Слава не шелохнулся, только зло стиснул рот.
— Иди, Славочка, — шепотом сказала Вика, — пожалуйста, иди, не нужно сегодня ее раздражать.
— Ладно…
Костя сказал:
— Ты не торопись, мы тебя: подождем.
Слава кинулся в прохладную темноту двора, как кидался в воду, но не остыл. Даже наоборот, пока шел двором, больше прежнего разъярился. Омерзение и стыд саднили душу. Он не знал, как от себя отлепить слово «барышня» и слово «кукла»... Припомнил, как она сказала: «Ах ты, холуй ты этакий!» — и вдруг почувствовал страх…
За ужином он не знал, что с собою делать, до того злило хорошее настроение матери. Временами даже мерещилось, что мать не просто довольна чем-то, а ухмыляется и думает гадости о нем и о Вике. И тогда Славу передергивало от отвращения, уже к самому себе.
Так, с пустяка, началась между ними война, которая принесет еще много страданий обоим.
Откуда Славе было знать, что мамка его орала сегодня от долгой и сложной пытки, что она, как миллионы других матерей, впадает в панику с наступлением темноты. Дети могут «пропадать» целый; день, а как сумерки, начинается: из форточек, с балконов — во дворы, на улицы: и через улицы — летят душераздирающие крики: «Во-оо-о-ва!..», «Шу-уу-урик!..», «Ира-ааа!», «Ма-а-ша!..» В самом деле, можно подумать, что все несчастья с детьми случаются только по вечерам.
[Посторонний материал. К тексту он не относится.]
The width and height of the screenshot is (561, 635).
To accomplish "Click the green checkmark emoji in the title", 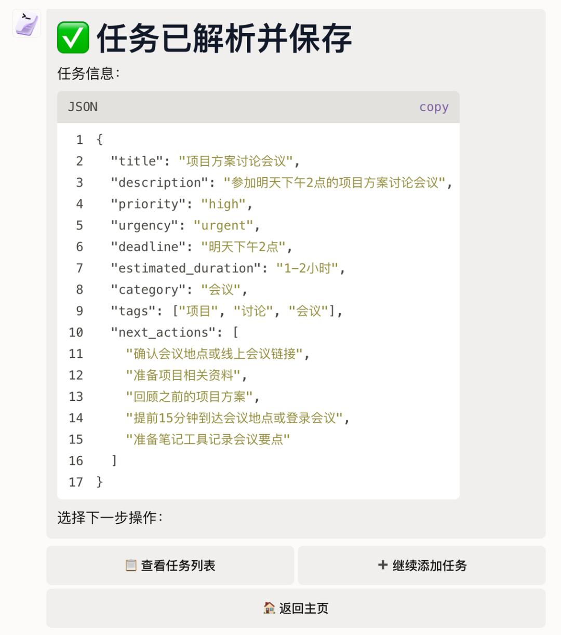I will pyautogui.click(x=73, y=38).
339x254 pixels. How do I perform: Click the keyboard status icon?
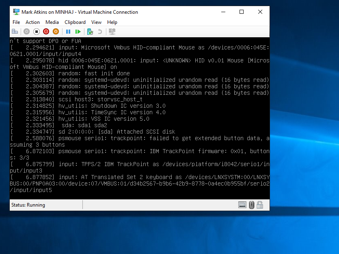click(x=242, y=205)
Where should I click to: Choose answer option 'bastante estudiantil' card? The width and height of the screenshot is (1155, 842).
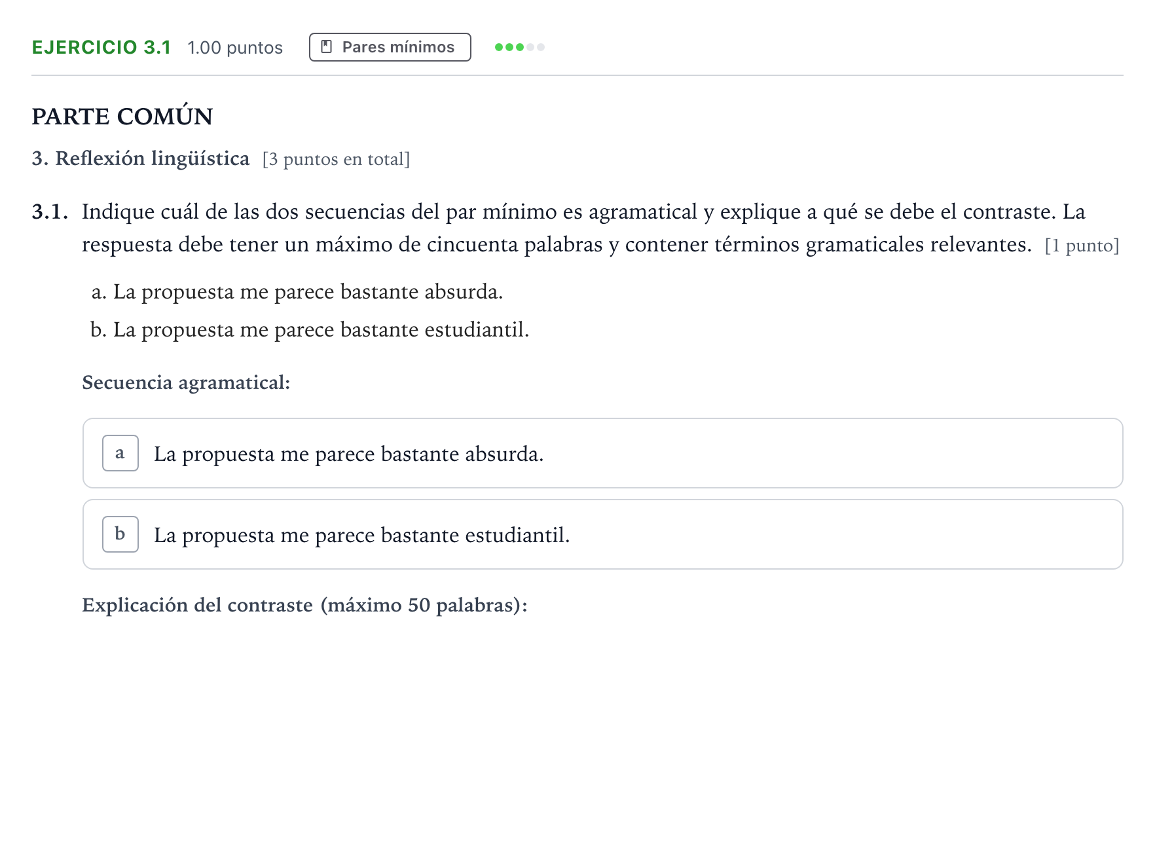602,534
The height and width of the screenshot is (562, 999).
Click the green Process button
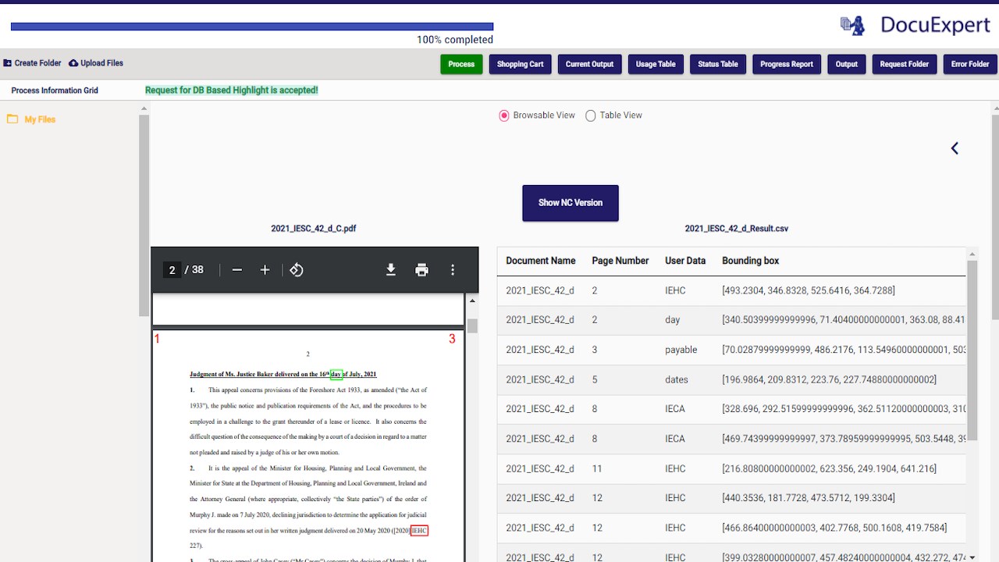tap(461, 64)
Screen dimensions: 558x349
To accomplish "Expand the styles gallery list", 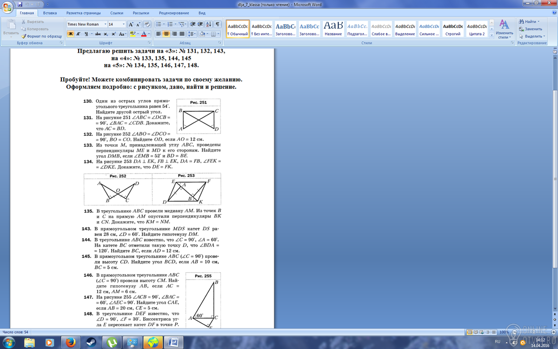I will pos(491,35).
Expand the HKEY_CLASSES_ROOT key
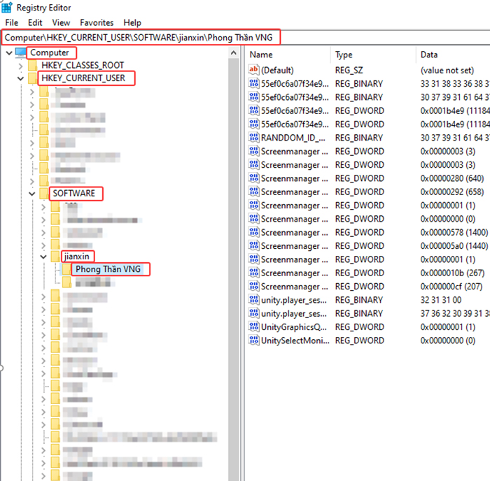490x481 pixels. (x=20, y=66)
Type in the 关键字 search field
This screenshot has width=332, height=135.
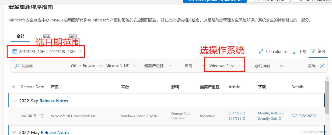(x=40, y=66)
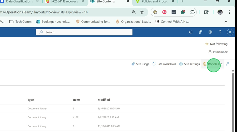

Очень странный народ эти матери! Сколько мальчишек удирало из дому на рассвете! Сколько ребят драпало из пионерлагерей в тихий час, то есть в четыре часа дня!
Беда в том, что, когда мать, какая бы она ни была, начинает тревожиться, о логике не может быть и речи.
А Славе что? Ну, опоздал! Подумаешь… большое дело!
Не знал он, конечно, и того, что мамка не просто беспокоилась о нем, что все эти часы ревность донимала ее, точил страх. Сторожким сердцем матери она учуяла уже, что сын уходит от нее. Уходит с этими, чьих имен она не желает знать. Уходит в чужой, враждебный мир. Вот она и отводит душу криком. И отвела, а теперь почему бы ей и не попеть? Почему бы ей не посиять? Вот он, сын, ради которого она действительно шкуры своей не пожалеет, сидит здоровый. Целый. Уже загорел. А главное, чувствует, что виноват, — повесил нос, молчит.